Each of the plurality of micro-LEDs may comprise an anode electrode, a first semiconductor layer disposed on the anode electrode, an active layer disposed on the first semiconductor layer, a second semiconductor layer disposed on the active layer, and a cathode electrode disposed on the second semiconductor layer.

The display device may further comprise a first electrode disposed below the plurality of micro-LEDs and may be configured to electrically connect the pixel drive circuit and the anode electrode of each of the plurality of micro-LEDs, and a solder pattern disposed between the first electrode and the anode electrode, wherein the first electrode and the anode electrode may be electrically connected by eutectic bonding using the solder pattern.

A display device according to another aspect of the present disclosure comprise a substrate comprising a display area comprising a plurality of subpixels, and one or more non-display areas, a pixel drive circuit disposed on the substrate, a plurality of insulation layers disposed on the pixel drive circuit, a plurality of banks disposed on the plurality of insulation layers, a plurality of micro-LEDs disposed on the plurality of banks and configured to emit white light, a plurality of color filters disposed on the micro-LED in a first group among the plurality of micro-LEDs, and a black matrix disposed on the micro-LED in a second group among the plurality of micro-LEDs.

The plurality of subpixels may comprise a first subpixel, a second subpixel, and a third subpixel, the plurality of banks are respectively disposed in the first subpixel, the second subpixel, and the third subpixel, the micro-LEDs in the first group are respectively disposed on the plurality of banks, and the micro-LEDs in the second group are respectively disposed on the plurality of banks.

The micro-LEDs in the first group may be normal micro-LEDs, and at least some of the micro-LEDs in the second group may be defective micro-LEDs.

The black matrix may comprise a plurality of opening portions disposed in the micro-LEDs in the first group, and the plurality of color filters may be disposed in the plurality of opening portions.

The plurality of color filters may comprises a first color filter disposed in the first subpixel, a second color filter disposed in the second subpixel, and a third color filter disposed in the third subpixel.

The first color filter may be disposed to extend on the micro-LED in the second group and the black matrix disposed in the first subpixel, the second color filter may be disposed to extend on the micro-LED in the second group and the black matrix disposed in the second subpixel, and the third color filter may be disposed to extend on the micro-LED in the second group and the black matrix disposed in the third subpixel.

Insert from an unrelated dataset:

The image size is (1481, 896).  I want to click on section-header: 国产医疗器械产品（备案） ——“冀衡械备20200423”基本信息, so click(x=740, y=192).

The display device may further comprise, a plurality of first electrodes disposed between the plurality of micro-LEDs and the plurality of banks and connected to the plurality of micro-LEDs, and a second electrode disposed between the plurality of micro-LEDs, the black matrix, and the plurality of color filters and connected to the plurality of micro-LEDs.

The display device may further comprise an optical layer disposed on the plurality of insulation layers and configured to surround the plurality of banks and the plurality of micro-LEDs.

The optical layer may be disposed below the second electrode, the black matrix, and the plurality of color filters.

Although the exemplary embodiments of the present disclosure have been described in detail with reference to the accompanying drawings, the present disclosure is not limited thereto and may be embodied in many different forms without departing from the technical concept of the present disclosure. Therefore, the exemplary embodiments of the present disclosure are provided for illustrative purposes only but not intended to limit the technical concept of the present disclosure. The scope of the technical concept of the present disclosure is not limited thereto. Therefore, it should be understood that the above-described exemplary embodiments are illustrative in all aspects and do not limit the present disclosure. All the technical concepts in the equivalent scope of the present disclosure should be construed as falling within the scope of the present disclosure.